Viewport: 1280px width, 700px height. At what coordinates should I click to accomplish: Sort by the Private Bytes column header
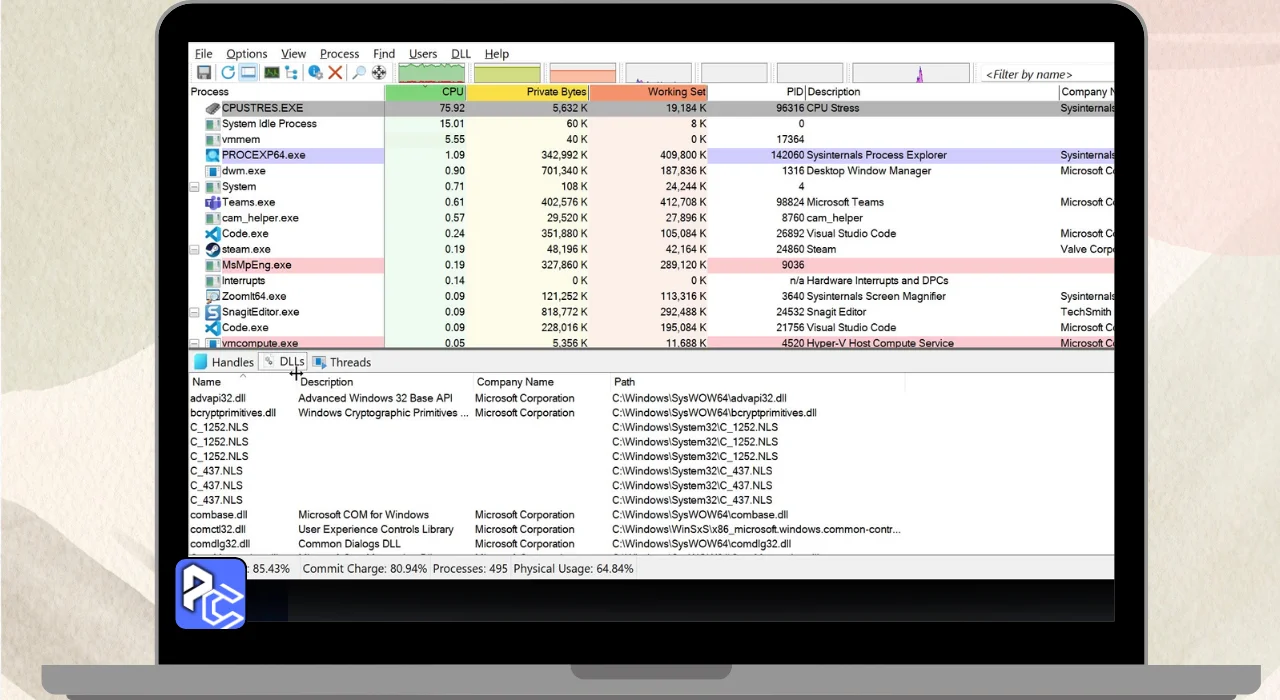528,92
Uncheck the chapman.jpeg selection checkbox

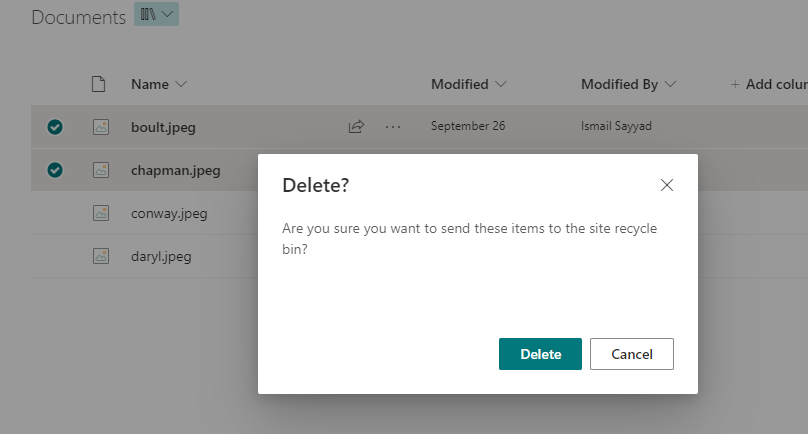coord(55,170)
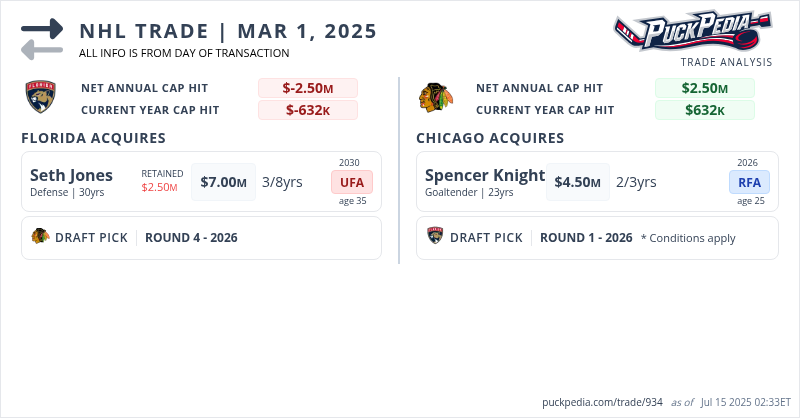Open the puckpedia.com/trade/934 link
Image resolution: width=800 pixels, height=418 pixels.
pyautogui.click(x=603, y=401)
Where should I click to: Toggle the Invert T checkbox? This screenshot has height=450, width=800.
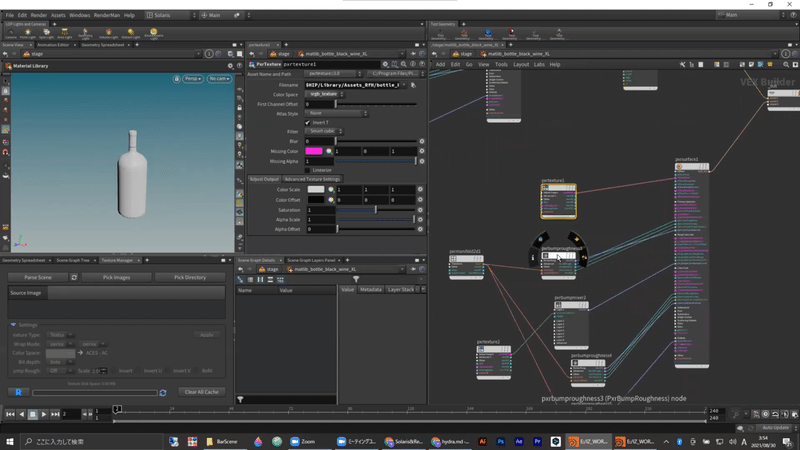tap(307, 122)
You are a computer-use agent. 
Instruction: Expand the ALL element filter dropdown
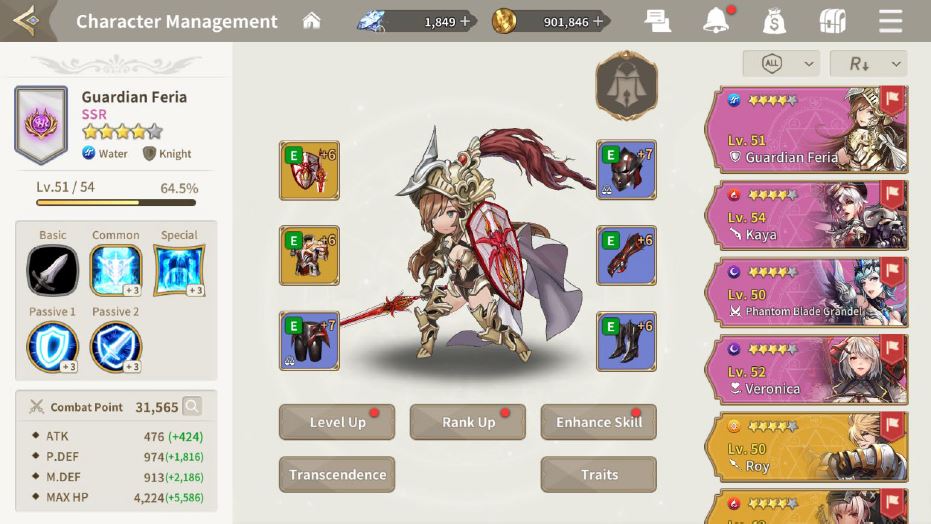[781, 63]
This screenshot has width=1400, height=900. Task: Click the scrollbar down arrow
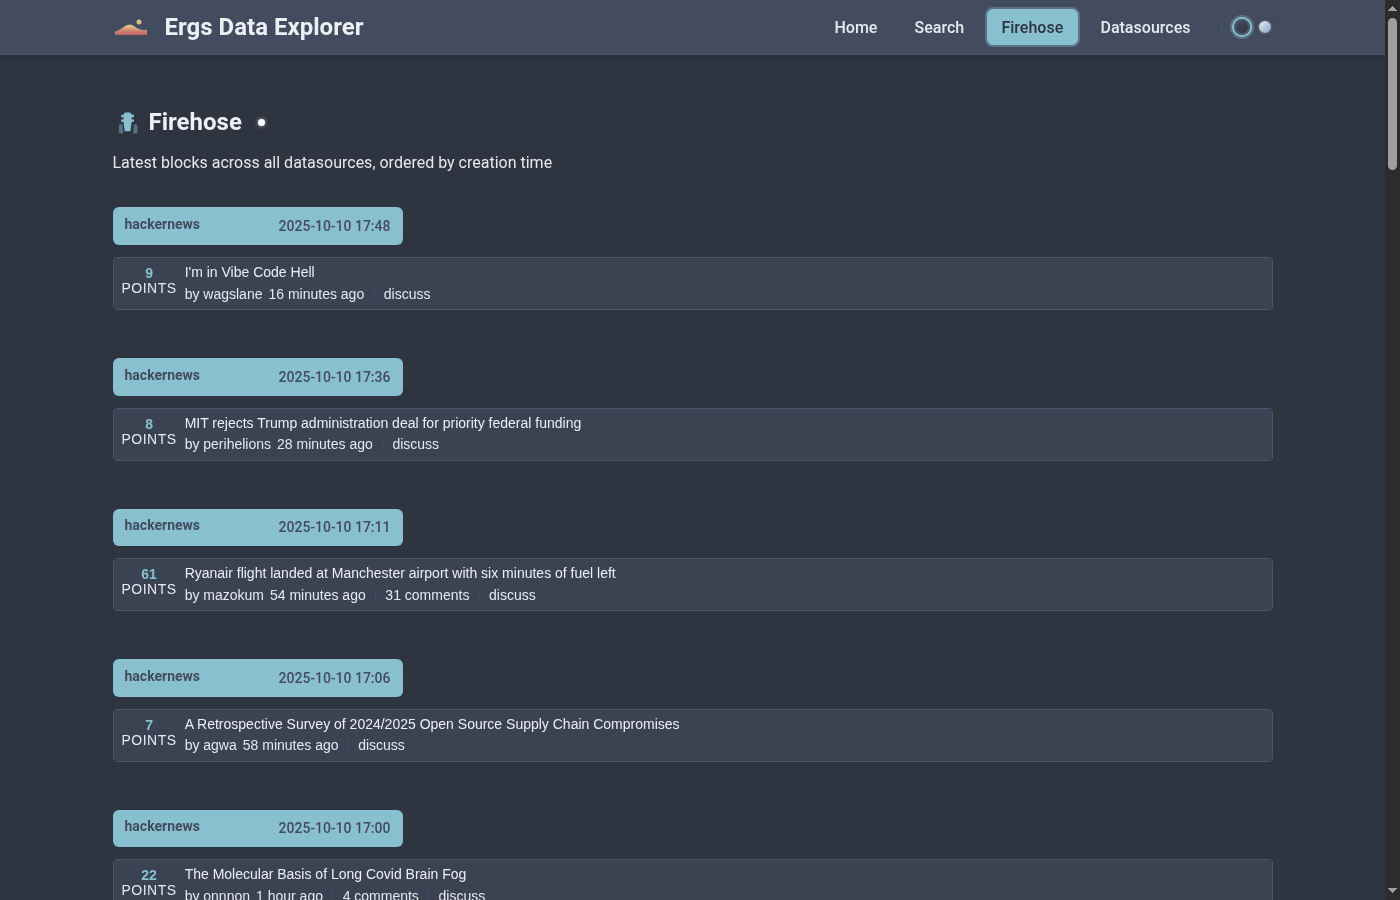[x=1392, y=891]
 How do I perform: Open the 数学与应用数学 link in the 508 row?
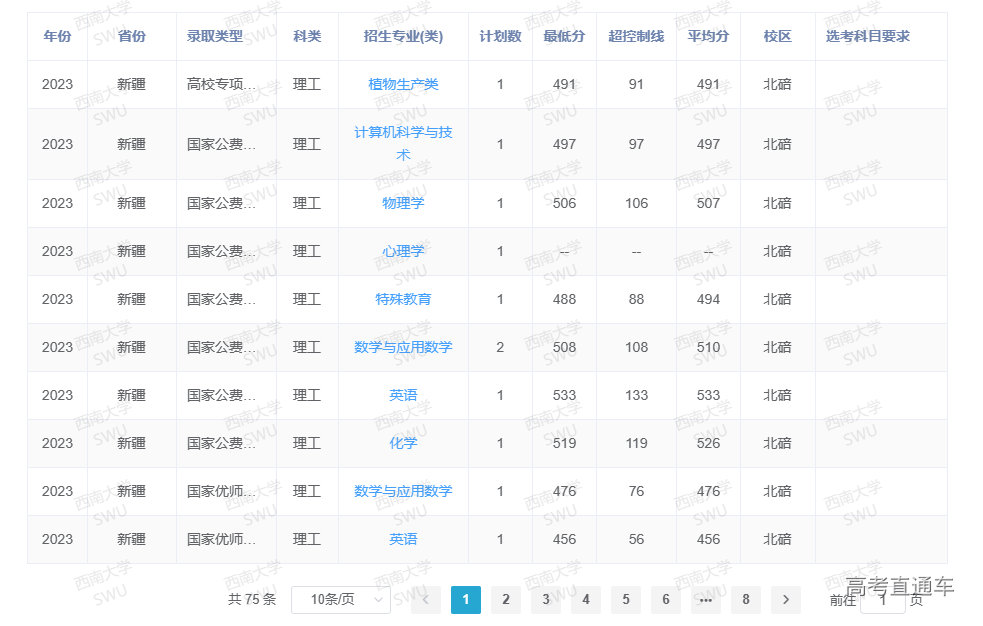403,347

------------------------

§ **Work order**:
Starting with the line that contains "How do I perform: Open", print every remaining line of the records above, exactly as it stands. Do not print the pictures.

§ **Exercise solution**:
 How do I perform: Open the 数学与应用数学 link in the 508 row?
403,347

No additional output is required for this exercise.